「仮面ライダー555」20周年 半田健人「ファンが好きなファイズを守りたい」乾巧として果たすべき責務
特撮ドラマ「仮面ライダー555(ファイズ)」(2003~2004)が20周年を迎え、完全新作のVシネクスト『仮面ライダー555 20th パラダイス・リゲインド』として帰ってきた。仮面ライダーファイズとして戦う主人公・乾巧を演じた半田健人がインタビューに応じ、20周年新作にかける思い、巧と共に歩んできた20年間を振り返った。
【動画】「555」半田健人が語る乾巧と歩んだ20年 インタビューの様子
「仮面ライダー555」は、巨大企業スマートブレインが開発した「ファイズギア」を使い、仮面ライダーファイズに変身する乾巧が、人類の進化形である怪人・オルフェノクに立ち向かう平成仮面ライダーシリーズ第4弾。人間サイドのみならず、人間として生きようとするオルフェノクたちの苦悩を描いた重厚な人間ドラマは、20年経った今も特撮ファンから高い支持を獲得している。
皆さんが好きな『555』を守りたい
半田はテレビシリーズ終了後も、映画『平成ライダー対昭和ライダー 仮面ライダー大戦 feat.スーパー戦隊』『スーパーヒーロー大戦GP 仮面ライダー3号』やドラマ「仮面ライダー4号」「仮面ライダージオウ」で巧を演じてきた。世界観は違えど「基本的にスタンスは変えていない」そうで、「自分が20年で歳を取ったように、巧の人生も20年経っていると思えばいい。(電気の流れを)交流から直流に変えるように、スイッチを切り替えるだけで半田健人から巧に切り替えることができました」と20年後の巧を演じるために、特別な役づくりをする必要はなかった。
20年という歳月を経て、「仮面ライダー555」や乾巧に対する思いがより一層強くなったという半田。それだけに、本作の台本を読んだ際、ファンが求める「555」像を崩しかねないシーンには「待った」をかけたという。
「乾巧として見た時に『その先に影響を及ぼす』と思ったんです。非常に難しい見解で、白倉(伸一郎プロデューサー)さんや田崎(竜太)監督(崎はたつさきが正式)のお立場から考えるものづくりと、演者は必ずしも一致しません。僕たちは20年間、『555』を応援してくださっている皆さんを背負っているわけです。ということは、皆さんの好きな『555』を守るというのも一つの役目。皆さんの好きなまんまの『555』であり続けること、これは僕たちの務めの一つだと思っています」
「ものづくりをされる立場の方からすると、作品を守りつつも、新しいものに挑むため壊したい部分があるわけです。でないと、新鮮味がなくなってしまう。ここのせめぎ合いだったんです」
ガラケーからスマホへ 新型ファイズへの変身「練習しました」
巧が変身する仮面ライダーファイズも20年の時を経て新型となり、仮面ライダーネクストファイズへと進化した。本作の打ち合わせで初めてその姿を見た半田は、「今回は、原型を覆すモデルチェンジがなされていて、確かにファイズだけど、随所に今のセンスや感覚でのデザインが組み込まれています。とてもバランスのいい新型だなという印象でした」と振り返る。

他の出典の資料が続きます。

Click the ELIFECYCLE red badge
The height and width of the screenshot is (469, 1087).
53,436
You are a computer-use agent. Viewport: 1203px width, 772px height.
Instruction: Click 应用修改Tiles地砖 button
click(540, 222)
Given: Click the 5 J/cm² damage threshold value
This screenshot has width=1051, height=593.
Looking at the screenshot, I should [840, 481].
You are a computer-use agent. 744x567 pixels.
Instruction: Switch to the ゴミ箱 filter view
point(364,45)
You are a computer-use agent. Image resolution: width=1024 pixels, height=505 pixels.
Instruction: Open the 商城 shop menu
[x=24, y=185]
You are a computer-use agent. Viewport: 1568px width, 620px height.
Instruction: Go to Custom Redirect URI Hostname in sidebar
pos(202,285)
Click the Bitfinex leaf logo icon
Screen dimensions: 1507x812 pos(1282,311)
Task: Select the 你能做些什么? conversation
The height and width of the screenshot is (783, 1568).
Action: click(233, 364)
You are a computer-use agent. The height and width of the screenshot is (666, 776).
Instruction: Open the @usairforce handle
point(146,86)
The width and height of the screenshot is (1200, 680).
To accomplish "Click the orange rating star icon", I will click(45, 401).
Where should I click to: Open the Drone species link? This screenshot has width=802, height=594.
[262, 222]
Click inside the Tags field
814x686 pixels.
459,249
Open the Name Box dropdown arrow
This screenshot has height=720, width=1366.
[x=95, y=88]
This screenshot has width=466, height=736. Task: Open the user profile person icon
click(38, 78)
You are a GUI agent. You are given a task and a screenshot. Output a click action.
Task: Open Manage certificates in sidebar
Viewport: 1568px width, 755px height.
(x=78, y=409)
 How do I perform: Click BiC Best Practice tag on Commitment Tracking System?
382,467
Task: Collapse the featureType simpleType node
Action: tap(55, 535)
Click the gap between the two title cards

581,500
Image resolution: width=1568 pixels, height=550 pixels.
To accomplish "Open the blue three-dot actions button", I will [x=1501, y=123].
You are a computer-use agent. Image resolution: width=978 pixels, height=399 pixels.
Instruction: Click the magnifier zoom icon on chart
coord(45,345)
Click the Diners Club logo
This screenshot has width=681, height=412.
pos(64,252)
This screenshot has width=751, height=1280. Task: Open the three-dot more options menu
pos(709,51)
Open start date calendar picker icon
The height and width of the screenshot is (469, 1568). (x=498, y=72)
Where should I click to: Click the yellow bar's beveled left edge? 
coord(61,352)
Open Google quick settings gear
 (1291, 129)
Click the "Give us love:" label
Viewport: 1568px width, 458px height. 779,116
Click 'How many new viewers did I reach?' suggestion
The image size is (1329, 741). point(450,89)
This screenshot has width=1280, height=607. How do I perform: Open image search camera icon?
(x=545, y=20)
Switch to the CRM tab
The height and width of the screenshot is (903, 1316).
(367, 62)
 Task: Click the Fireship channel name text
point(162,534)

ガラケーだったファイズフォンは、スマホ型のファイズフォンNEXTとなり、携帯を開けたり、閉じたりする動作がなくなった。「ガラケー時代は大きく3つの動作(開ける、入力する、閉じる)がありましたが、そのうちの2つがなくなりました。どうしようかと戸惑い、(変身ポーズを)練習しました」
旧式のファイズフォンで長年変身していたこともあり、当時の動作が「体に染み付いています」と半田。「つい(ファイズフォンを)開けたくなってしまいます(笑)。また、スマホのサイズもガラケーより若干大きいんです。片手で取り扱うのですが、正直指が少し遠い。変身コードを入力する際は持ち方を変えるなど、ちょっとしたテクニックが必要です」と変身時の苦労を明かした。
「仮面ライダー555」は全員が奇跡のキャスティング
巧の物語を振り返る上で欠かせないのが、オルフェノクとして覚醒した木場勇治だ。オルフェノクだった巧と共に、人間との共存の道を夢見ていたが、人間への不信感を募らせ、終盤ではオルフェノク中心の世界を目指すために巧と対立した。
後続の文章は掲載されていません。